WORK TO DO:
A. Summarize the blog post below on evaluating an organization in two sentences.
B. In the blog post below on evaluating an organization, which three categories make up the axis for relationship to the world?
C. Reproduce the part of the blog post below on evaluating an organization starting with "Concrete is very" and going on through "movements before us.".

DOCUMENT PASSAGE:
Wednesday, May 11, 2011

Evaluating An Organization

While writing some notes for my next planned post (Plan, Act, and Reflect: Group and Personal Praxis), I came up with a chart and thought I'd share it:


Let's say you are a member of an organization and you are talking with someone who is a bit interested but isn't sure if they want to get involved.  They probably aren't going to be very methodical and use charts and checklists, but they are evaluating your organization.  If they say "no" they might not even be able to tell you why they aren't interested, but as I see it, they are sizing you up in a few categories all at once seeing where your organization stands.

Everyone is different, with different thresholds, needs, and interests, but there are some basic questions you'll hear:

"What do you do?"
"What have you done?
"What do you hope to achieve?"
"Why do you think that will work?"
"Where did you get that idea?"
"Is anyone else doing that?"

and so on.

If you take the questions, you can divide things up into categories in a little matrix.  On one axis, you have time - past, present, and future.  On the other, you have the relationship to world - abstract, concrete, and parallel.

Concrete is very grounded and practical - people directly doing things to achieve measurable goals according to a specific plan, building an objective track record.

Abstract is where the inspiration and lessons come from - the values and image of a better world, a critique of the status quo and a strategy for change, and the arcs and lessons of movements before us.

Parallel is other people doing the same things in other places.  If we coordinate together we can achieve more than if we act alone.  If they are leading the way, we can borrow from their experience.  If our ideas and action spread far and wide, we can build power to fundamentally change the world.

What's interesting is that this chart lays out some core pillars that an organization should have, but you can't start out strong with all of them (or even most of them), and it's rare to find good balance.  Looking at organizations I've been involved in, I can quickly estimate where we've been strong and where we've lacked.

A small new organization has no track record and little in the way of action, but it can have a strong, if modest plan.  An local branch or affiliate of a national or international organization can have strong examples to follow and can be a part of a growing, supportive movement.  Some organizations care little about the abstract and focus on planning, acting, and building a track record, while many young anarchist organizations focus entirely on vision and action and ignore the rest.

If you accept that all nine components are valuable, then the chart can help zero in on areas that need work - for example, a local branch of a larger organization might be in a lull - in which case it could be seen as equally strong in most areas, but without a concrete plan or action.  And while the larger organization is experiencing some amazing examples, as a movement, it's likely still in the early stages, with little sense for how we can go from a movement to a revolution.

MATERIAL PROVIDED:
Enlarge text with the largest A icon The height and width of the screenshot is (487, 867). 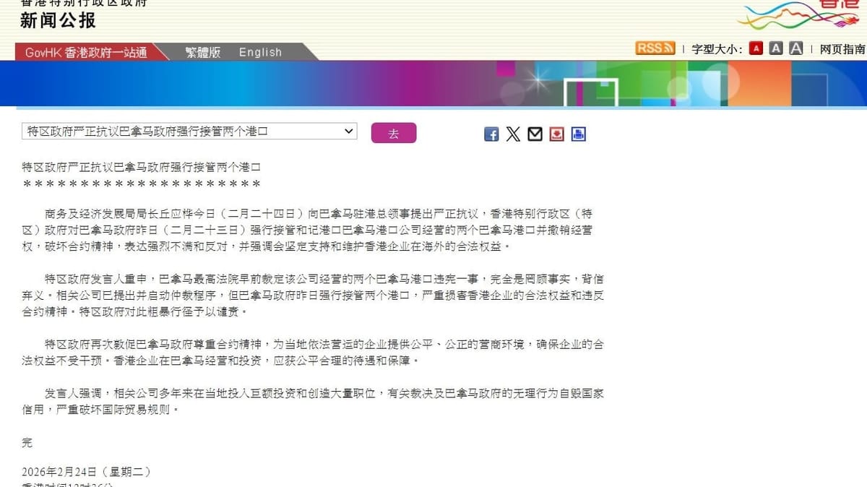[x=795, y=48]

---

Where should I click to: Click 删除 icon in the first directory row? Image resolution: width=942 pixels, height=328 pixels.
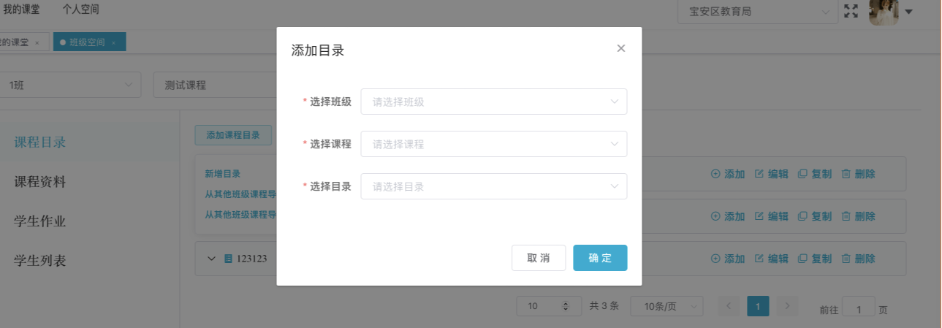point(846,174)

ANSWERS TO EACH TASK:
A. People considering whether to join an organization size it up through basic questions, which can be sorted into a matrix with time (past, present, future) on one axis and relationship to the world (abstract, concrete, parallel) on the other. An organization should have all nine components but cannot start out strong in all of them, and the chart can help zero in on areas that need work.

B. Abstract, concrete, and parallel.

C.
Concrete is very grounded and practical - people directly doing things to achieve measurable goals according to a specific plan, building an objective track record.

Abstract is where the inspiration and lessons come from - the values and image of a better world, a critique of the status quo and a strategy for change, and the arcs and lessons of movements before us.